• How to complete this task: Find all lines below containing the string "profile" and return them.

[Stored items]
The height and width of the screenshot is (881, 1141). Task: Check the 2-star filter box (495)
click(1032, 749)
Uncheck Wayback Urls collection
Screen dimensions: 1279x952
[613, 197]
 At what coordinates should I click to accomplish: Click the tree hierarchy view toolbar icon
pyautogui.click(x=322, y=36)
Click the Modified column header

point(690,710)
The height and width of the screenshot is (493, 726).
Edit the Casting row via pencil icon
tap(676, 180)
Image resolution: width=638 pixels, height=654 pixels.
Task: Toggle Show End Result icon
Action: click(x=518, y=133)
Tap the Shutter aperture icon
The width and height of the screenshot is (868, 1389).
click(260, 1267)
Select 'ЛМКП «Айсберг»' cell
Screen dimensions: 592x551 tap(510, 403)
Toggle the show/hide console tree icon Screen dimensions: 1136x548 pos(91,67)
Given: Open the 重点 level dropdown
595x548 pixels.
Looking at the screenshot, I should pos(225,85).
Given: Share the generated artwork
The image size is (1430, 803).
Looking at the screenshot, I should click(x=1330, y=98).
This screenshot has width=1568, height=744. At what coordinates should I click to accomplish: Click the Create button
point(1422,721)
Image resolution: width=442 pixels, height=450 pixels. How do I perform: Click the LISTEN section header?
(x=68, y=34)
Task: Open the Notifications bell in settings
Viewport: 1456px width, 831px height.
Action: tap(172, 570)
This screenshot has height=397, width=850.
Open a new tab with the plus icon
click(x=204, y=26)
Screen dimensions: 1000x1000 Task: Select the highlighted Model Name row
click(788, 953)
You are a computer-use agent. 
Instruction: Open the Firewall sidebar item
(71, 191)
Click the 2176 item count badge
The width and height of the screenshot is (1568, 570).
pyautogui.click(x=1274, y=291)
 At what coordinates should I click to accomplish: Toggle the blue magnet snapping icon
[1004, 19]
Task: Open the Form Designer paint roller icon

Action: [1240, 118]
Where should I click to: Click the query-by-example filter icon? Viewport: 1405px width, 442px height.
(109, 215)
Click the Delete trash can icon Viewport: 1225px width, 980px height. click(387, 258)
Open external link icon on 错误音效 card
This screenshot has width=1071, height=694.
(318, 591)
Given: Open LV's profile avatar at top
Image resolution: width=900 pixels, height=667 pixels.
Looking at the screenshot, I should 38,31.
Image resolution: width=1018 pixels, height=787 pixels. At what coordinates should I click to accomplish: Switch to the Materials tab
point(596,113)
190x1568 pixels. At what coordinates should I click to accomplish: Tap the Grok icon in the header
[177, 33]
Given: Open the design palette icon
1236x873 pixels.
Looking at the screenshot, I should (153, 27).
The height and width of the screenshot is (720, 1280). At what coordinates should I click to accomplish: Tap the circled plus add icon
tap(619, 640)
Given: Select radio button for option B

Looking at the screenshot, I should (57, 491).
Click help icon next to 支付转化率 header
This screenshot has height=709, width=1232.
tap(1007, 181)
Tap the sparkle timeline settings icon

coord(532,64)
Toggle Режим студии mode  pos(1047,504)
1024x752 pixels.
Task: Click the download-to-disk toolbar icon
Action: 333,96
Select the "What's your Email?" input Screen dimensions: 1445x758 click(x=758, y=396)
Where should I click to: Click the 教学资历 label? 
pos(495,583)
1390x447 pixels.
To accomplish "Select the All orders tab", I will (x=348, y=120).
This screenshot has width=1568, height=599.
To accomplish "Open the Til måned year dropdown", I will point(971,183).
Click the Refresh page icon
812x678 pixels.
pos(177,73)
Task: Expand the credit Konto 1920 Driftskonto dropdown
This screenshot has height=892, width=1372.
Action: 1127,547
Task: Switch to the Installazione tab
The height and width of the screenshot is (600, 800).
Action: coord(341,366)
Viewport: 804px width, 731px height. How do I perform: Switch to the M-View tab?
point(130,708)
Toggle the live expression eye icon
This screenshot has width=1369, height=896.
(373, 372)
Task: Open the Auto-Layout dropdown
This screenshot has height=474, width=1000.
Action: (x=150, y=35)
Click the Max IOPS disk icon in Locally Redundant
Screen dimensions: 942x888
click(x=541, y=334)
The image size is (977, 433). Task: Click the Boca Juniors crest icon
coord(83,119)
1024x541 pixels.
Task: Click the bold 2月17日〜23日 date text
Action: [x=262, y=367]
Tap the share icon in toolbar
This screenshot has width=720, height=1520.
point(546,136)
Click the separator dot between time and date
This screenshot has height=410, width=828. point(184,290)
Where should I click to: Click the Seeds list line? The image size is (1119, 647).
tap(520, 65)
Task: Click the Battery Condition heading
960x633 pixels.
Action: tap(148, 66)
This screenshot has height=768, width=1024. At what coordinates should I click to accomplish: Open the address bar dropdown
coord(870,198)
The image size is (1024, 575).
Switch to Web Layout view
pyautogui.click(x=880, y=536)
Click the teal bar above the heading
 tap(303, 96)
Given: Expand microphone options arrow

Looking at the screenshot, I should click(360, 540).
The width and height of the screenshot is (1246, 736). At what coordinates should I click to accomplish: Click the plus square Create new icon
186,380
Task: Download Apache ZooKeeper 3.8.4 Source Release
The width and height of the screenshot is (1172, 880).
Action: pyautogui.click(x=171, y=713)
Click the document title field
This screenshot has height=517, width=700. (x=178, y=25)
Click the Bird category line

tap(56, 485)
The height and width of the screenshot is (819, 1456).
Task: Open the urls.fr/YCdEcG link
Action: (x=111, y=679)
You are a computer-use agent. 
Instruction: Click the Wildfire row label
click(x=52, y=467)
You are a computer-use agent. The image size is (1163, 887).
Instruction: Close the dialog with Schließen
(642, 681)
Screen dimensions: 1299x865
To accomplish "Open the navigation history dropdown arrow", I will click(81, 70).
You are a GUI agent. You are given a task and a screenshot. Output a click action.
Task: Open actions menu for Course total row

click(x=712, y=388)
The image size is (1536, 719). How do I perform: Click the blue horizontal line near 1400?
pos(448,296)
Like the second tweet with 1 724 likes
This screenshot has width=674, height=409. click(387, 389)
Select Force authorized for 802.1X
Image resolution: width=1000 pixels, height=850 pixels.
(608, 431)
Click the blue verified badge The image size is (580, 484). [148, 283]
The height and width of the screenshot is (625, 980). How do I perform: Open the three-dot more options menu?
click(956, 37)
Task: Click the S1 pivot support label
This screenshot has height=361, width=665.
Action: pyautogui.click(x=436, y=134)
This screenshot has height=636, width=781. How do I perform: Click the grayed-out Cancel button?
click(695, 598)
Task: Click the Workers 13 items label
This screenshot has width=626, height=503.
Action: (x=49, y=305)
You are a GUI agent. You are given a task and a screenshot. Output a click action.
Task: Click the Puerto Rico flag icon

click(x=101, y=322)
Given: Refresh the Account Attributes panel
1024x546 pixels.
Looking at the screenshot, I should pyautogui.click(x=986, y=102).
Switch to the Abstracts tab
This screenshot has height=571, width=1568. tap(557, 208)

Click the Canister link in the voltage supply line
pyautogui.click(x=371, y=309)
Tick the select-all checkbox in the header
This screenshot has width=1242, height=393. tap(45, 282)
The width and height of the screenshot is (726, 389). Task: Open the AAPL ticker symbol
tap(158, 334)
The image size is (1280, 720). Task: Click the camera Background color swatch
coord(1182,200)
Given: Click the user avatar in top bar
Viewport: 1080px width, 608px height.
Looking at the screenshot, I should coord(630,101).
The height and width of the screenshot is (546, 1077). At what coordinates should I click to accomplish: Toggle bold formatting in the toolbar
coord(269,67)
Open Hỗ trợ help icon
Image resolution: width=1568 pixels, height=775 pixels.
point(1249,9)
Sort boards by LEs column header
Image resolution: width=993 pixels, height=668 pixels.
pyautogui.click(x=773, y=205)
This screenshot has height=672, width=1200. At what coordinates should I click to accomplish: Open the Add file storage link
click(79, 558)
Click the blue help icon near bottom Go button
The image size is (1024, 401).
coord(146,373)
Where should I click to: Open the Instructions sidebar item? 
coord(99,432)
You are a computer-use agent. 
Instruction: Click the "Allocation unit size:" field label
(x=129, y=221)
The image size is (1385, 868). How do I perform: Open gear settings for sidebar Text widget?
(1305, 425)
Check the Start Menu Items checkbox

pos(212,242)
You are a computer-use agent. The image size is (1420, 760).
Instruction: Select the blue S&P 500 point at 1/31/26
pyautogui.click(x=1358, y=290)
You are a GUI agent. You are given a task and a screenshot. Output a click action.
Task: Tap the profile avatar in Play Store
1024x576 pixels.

• Task result:
Given: Open LV's profile avatar at top
Task: Tap the profile avatar in Play Store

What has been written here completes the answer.